One of the 16 candidates standing in the Hartlepool by-election is a convicted sex offender who was found guilty of voyeurism last year.
Chris Killick, 41, from London is standing as an independent candidate in the by-election.
He has said that he originally planned to tell the electorate about this past, but didn’t because he “got a bit frightened”.
He said: "I do understand how it will be difficult for some people, perhaps everyone, to trust me.
What did Chris Killick do?
Killick was initially arrested on suspicion of rape in 2015 but the case was dropped due to lack of evidence, after a woman woke up next to him in a hotel room but couldn’t remember how she’d got there.
The woman alleged that Killich had drugged and raped her.
Police dropped the rape charge, but during their investigation discovered a minute-long video of Hunt naked in the hotel bed.
Killich admitted taking the video for sexual gratification but said he did not think this was illegal.
Prosecutors initially agreed, but Hunt campaigned for five years until a ruling in a separate case found that filming someone naked without their consent is always unlawful.
Following this decision Killick was re-arrested and charged with voyeurism, to which he pleaded guilty and was ordered to pay Hunt £5000 compensation.
He will also remain on the Sex Offenders register for five years.
He has since said that he has “had a lot of time to think about” what he did, describing it as “a mistake”.

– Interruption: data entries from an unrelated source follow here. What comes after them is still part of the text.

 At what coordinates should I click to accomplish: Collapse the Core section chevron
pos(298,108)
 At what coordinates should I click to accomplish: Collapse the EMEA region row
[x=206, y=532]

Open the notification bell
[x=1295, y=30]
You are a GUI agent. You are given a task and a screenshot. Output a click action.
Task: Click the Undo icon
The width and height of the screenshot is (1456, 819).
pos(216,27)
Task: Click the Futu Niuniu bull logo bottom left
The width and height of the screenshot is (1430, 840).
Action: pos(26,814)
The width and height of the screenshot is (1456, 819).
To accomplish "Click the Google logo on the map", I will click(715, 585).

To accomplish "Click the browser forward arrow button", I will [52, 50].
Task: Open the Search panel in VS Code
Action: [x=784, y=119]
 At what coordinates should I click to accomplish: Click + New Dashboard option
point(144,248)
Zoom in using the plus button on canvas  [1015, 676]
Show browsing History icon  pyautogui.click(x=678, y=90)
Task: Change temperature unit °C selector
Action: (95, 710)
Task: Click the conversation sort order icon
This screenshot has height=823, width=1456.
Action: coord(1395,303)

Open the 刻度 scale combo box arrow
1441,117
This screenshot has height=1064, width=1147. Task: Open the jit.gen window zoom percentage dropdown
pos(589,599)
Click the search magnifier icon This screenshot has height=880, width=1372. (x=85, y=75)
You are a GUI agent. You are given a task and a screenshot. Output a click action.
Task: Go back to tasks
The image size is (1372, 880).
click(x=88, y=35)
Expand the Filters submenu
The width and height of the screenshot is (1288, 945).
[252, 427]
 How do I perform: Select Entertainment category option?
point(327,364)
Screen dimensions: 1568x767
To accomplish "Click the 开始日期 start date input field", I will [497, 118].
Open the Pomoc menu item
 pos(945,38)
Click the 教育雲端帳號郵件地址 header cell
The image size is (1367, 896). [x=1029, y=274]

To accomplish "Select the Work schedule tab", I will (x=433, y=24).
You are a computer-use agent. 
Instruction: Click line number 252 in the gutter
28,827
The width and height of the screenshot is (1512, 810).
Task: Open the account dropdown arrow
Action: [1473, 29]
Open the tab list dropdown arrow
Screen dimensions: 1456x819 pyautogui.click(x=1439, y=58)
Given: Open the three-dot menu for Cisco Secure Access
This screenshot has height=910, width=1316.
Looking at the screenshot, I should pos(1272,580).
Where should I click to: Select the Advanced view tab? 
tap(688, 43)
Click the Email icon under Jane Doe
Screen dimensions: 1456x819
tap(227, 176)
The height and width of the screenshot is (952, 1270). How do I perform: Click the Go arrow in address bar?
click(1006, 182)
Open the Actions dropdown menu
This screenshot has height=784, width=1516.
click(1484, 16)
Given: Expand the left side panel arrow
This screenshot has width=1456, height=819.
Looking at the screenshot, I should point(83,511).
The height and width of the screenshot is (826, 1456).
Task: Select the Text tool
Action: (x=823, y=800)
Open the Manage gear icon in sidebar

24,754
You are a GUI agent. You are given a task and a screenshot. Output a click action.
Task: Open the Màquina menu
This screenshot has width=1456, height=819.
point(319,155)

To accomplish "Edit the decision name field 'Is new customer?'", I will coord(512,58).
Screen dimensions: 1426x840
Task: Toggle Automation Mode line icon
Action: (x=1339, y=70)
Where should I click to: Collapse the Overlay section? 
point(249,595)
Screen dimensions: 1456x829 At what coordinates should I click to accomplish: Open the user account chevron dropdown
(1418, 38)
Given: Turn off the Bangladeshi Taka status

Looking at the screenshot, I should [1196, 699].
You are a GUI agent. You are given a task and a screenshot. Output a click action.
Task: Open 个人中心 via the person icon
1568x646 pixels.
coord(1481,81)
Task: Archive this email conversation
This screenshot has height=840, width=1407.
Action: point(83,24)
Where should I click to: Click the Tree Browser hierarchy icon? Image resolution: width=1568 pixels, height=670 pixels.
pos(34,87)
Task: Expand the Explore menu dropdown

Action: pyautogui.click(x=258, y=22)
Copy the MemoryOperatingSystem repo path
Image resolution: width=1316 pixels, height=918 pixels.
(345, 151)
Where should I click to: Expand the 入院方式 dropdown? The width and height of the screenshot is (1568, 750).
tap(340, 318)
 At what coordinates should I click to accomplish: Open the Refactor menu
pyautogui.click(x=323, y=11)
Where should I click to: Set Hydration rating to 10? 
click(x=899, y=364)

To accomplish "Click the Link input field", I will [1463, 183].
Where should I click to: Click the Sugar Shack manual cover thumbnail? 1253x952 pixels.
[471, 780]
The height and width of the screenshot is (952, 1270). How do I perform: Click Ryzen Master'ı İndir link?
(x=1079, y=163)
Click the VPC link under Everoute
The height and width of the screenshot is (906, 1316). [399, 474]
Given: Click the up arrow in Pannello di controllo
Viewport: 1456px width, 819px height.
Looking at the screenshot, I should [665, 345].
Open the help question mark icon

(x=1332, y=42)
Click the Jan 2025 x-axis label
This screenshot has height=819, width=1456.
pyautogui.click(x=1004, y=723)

But he added: “She alleged rape, but I believe it was consensual at the time and I still believe that.”
What is voyeurism?
Although the Court of Appeal ruling which paved the way for Killick’s prosecution came recently, voyeurism is a crime under Section 67 of the Sexual Offences Act of 2003.
It refers to the act of getting sexual pleasure from watching other people when they’re naked or engaged in sexual activity.
This can mean directly spying on victims in person, or deploying equipment covertly to record people without their knowledge.
Perpetrators who are found guilty can receive up to two years in prison, and be fined up to 700 per cent of their weekly income.
Who can stand to be an MP?
Since Killick’s conviction has come to light some have raised questions about the requirements to stand for parliament, and whether certain things should exclude someone from being able to stand.
Jess Phillips, Labour MP for Birmingham Yardley and shadow minister for Domestic Violence and Safeguarding, said that women have been warning about this “for years”.
She said: “We must look at standards in our elected officials. Some crimes should bar a person”
While anyone who has been convicted of an imprisonable offence is barred from standing to be a Police and Crime Commissioner, the same does not apply to MPs.
To stand as an MP, you need to be over 18 and a citizen of the UK, Commonwealth or Ireland.
Serving police officers, civil servants, members of the armed forces and judges are barred from becoming MPs, as is anyone who is bankrupt or currently serving more than a year’s prison sentence.